Exercise
Every line from the beginning of the records below up to the one holding "Click the Name blank line" should be quoted exactly; leave out the rest.

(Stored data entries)
- Opening Delimiter -

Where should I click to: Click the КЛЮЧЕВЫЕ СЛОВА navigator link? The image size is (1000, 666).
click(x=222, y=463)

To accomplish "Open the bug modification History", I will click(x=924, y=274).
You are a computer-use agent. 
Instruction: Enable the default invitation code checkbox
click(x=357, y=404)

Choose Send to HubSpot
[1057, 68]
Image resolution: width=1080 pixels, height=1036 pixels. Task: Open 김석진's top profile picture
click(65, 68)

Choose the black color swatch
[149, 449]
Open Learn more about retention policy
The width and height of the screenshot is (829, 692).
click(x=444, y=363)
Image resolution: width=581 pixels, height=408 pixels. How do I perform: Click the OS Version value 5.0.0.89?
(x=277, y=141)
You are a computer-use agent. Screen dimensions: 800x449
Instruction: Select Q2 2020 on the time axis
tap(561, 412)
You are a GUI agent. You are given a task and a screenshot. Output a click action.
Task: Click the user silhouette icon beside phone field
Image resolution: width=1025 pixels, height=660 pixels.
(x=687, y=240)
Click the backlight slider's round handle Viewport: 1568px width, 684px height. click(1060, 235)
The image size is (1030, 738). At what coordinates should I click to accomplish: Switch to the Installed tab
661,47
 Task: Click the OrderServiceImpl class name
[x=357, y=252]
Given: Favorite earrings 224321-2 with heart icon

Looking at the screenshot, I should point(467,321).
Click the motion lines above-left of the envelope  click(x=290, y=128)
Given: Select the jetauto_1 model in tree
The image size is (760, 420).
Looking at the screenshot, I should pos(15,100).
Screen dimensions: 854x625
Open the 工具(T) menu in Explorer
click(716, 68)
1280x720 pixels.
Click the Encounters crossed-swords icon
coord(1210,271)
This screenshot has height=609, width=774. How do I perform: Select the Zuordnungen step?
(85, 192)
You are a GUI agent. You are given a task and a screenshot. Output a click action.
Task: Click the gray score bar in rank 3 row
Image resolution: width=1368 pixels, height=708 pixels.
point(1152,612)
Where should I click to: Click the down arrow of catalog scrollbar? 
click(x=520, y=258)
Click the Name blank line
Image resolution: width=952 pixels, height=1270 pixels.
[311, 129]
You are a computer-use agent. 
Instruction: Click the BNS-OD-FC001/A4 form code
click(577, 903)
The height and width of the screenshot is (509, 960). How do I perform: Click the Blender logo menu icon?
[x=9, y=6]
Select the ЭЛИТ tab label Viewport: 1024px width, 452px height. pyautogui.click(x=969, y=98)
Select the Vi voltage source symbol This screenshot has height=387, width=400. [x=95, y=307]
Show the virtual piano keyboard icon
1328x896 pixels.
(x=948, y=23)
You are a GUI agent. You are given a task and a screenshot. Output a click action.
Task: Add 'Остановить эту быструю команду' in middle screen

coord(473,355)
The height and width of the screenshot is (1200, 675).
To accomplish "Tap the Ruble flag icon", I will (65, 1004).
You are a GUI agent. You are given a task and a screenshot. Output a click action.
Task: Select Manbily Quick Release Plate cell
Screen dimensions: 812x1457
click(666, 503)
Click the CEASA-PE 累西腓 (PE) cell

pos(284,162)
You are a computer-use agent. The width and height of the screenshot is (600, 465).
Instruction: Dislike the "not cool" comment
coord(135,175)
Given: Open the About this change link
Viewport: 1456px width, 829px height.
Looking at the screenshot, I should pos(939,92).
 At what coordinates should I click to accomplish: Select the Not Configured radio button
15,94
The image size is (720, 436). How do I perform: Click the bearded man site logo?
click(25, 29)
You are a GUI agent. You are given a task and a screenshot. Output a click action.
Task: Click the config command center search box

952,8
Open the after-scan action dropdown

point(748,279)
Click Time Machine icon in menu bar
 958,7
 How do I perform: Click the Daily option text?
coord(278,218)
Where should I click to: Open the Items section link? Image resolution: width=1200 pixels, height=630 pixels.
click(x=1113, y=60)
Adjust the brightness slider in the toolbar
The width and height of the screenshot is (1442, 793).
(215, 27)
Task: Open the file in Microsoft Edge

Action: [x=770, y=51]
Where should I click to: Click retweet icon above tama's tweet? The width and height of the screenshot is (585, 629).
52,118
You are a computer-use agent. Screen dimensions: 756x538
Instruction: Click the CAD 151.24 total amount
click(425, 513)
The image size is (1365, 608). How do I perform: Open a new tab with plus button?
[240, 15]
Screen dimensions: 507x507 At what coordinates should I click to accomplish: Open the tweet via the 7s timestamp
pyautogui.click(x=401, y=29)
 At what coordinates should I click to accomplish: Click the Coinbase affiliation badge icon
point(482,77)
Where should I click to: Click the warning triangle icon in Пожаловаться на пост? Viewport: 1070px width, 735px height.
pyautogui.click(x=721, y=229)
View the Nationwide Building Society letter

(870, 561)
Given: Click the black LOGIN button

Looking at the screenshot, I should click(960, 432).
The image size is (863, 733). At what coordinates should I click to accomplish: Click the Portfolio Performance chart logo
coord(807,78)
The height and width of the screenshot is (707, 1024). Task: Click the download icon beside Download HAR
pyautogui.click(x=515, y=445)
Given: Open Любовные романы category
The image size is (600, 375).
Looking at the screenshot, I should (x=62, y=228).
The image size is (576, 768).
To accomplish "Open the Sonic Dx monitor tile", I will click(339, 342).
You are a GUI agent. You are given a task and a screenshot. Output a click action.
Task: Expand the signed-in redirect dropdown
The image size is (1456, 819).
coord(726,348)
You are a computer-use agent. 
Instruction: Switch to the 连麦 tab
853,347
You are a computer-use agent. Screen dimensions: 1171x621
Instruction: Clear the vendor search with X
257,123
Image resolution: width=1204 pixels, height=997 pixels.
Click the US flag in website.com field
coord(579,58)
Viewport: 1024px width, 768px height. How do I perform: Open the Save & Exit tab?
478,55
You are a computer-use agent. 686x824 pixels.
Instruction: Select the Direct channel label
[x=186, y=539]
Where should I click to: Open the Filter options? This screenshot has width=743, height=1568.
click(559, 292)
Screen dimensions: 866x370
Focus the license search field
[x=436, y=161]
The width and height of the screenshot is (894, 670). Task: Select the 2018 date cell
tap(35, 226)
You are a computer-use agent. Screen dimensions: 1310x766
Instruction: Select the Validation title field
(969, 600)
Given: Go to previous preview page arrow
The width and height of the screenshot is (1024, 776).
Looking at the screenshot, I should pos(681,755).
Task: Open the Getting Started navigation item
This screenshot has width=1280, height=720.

- Closing Delimiter -

Answer space
Where should I click to: Click the КЛЮЧЕВЫЕ СЛОВА navigator link? The image size is (1000, 666).
click(x=222, y=463)

To accomplish "Open the bug modification History", I will click(x=924, y=274).
You are a computer-use agent. 
Instruction: Enable the default invitation code checkbox
click(x=357, y=404)

Choose Send to HubSpot
[1057, 68]
Image resolution: width=1080 pixels, height=1036 pixels. Task: Open 김석진's top profile picture
click(65, 68)

Choose the black color swatch
[149, 449]
Open Learn more about retention policy
The width and height of the screenshot is (829, 692).
click(x=444, y=363)
Image resolution: width=581 pixels, height=408 pixels. How do I perform: Click the OS Version value 5.0.0.89?
(x=277, y=141)
You are a computer-use agent. Screen dimensions: 800x449
Instruction: Select Q2 2020 on the time axis
tap(561, 412)
You are a GUI agent. You are given a task and a screenshot. Output a click action.
Task: Click the user silhouette icon beside phone field
Image resolution: width=1025 pixels, height=660 pixels.
(x=687, y=240)
Click the backlight slider's round handle Viewport: 1568px width, 684px height. click(1060, 235)
The image size is (1030, 738). At what coordinates should I click to accomplish: Switch to the Installed tab
661,47
 Task: Click the OrderServiceImpl class name
[x=357, y=252]
Given: Favorite earrings 224321-2 with heart icon

Looking at the screenshot, I should point(467,321).
Click the motion lines above-left of the envelope  click(x=290, y=128)
Given: Select the jetauto_1 model in tree
The image size is (760, 420).
Looking at the screenshot, I should pos(15,100).
Screen dimensions: 854x625
Open the 工具(T) menu in Explorer
click(716, 68)
1280x720 pixels.
Click the Encounters crossed-swords icon
coord(1210,271)
This screenshot has height=609, width=774. How do I perform: Select the Zuordnungen step?
(85, 192)
You are a GUI agent. You are given a task and a screenshot. Output a click action.
Task: Click the gray score bar in rank 3 row
Image resolution: width=1368 pixels, height=708 pixels.
point(1152,612)
Where should I click to: Click the down arrow of catalog scrollbar? 
click(x=520, y=258)
Click the Name blank line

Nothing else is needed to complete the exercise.